Dwyane Wade hit the 20-point mark for the third time this postseason before halftime on Wednesday.

His two biggest points, it can be argued, came late in the fourth.

Wade’s fadeaway jumper with just under two minutes remaining pulled the Heat within three points in a game it eventually won 96-94 over the visiting Nets in Game 5 of the Eastern Conference semifinals.

Wade’s shot was part of Miami’s 13-3 run to end things, an incredible run that helped knock Brooklyn out of the playoffs and propel the Heat into the conference finals for the fourth straight season.

“Coming off the last game, LeBron [James] had 49, and you know they’re going to be very aware of him,’’ said Wade, who ended up scoring 26 points.

“I took it upon myself to be very aggressive early on knowing that would open the game up. In the second half, I didn’t have to be as aggressive. Guys were getting into their rhythm.’’

Wade definitely helped keep the Heat in a game it didn’t look good in early.

Despite Wade’s 20 points, the Heat went into the break down seven. Miami had only six players on the score sheet at the half with Chris Bosh, Ray Allen, James Jones and Rashard Lewis giving Miami a combined 13.

James scored nine but ended with a game-high 28. James has led the Heat in scoring in all nine postseason games.

Wade definitely made Miami’s bad first half just that. It was a bad half, but it wasn’t devastating.

“He’s a playoff warrior,’’ coach Erik Spoelstra said of Wade. “He knows what we needed and was in attack mode. Right from the get-go, he got some easy ones and was able to attack and get things where there wasn’t a lot of space, a lot of gaps. He was able to find his way to the rim. He kept us in it particularly when they were in a pretty good groove there for a little bit in the first half.’’

The Heat was 1-for-16 from beyond the arc and started 0-for-11 before James Jones hit on the 12th attempt in the opening half. But it started sinking its threes in the second.

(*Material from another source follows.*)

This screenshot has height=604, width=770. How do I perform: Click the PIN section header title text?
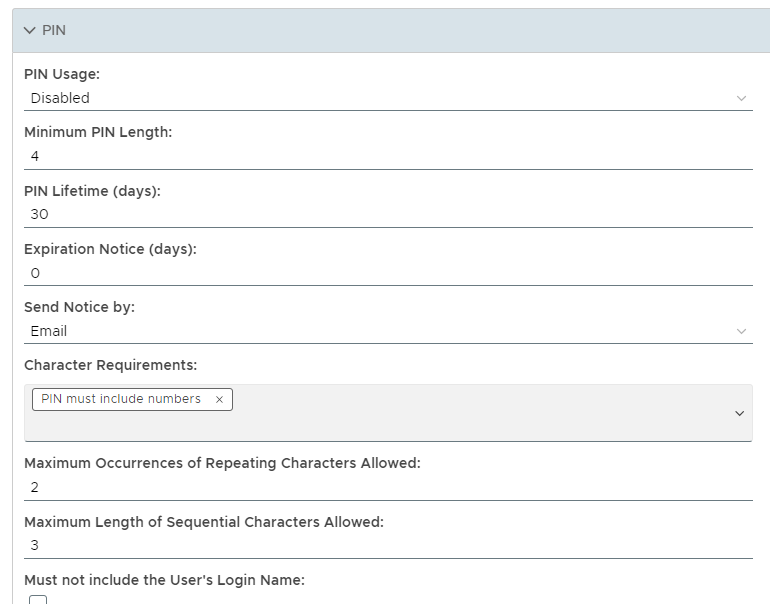pos(54,31)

Miami hit eight of 13 three-point attempts in the final 24 minutes.

“It’s never easy for us,’’ said James, who hit two of his four three-point shots in the second half. “We had to do it once again. It was a big-time finish for us.’’

For Wade, who scored six points in the second half, getting to the east finals for a fourth straight year is something he says he “doesn’t take for granted.’’

It wasn’t that long ago that Wade and the Heat struggled to get out of the first round of the playoffs – if it made the postseason at all.

James and Chris Bosh came to town to join forces with Wade in 2010 and Miami went to the NBA Finals in 2011.

The previous year, however, Miami got bounced from the opening round of the playoffs by Boston in 5. The year before that, the Heat lost to Atlanta in 7.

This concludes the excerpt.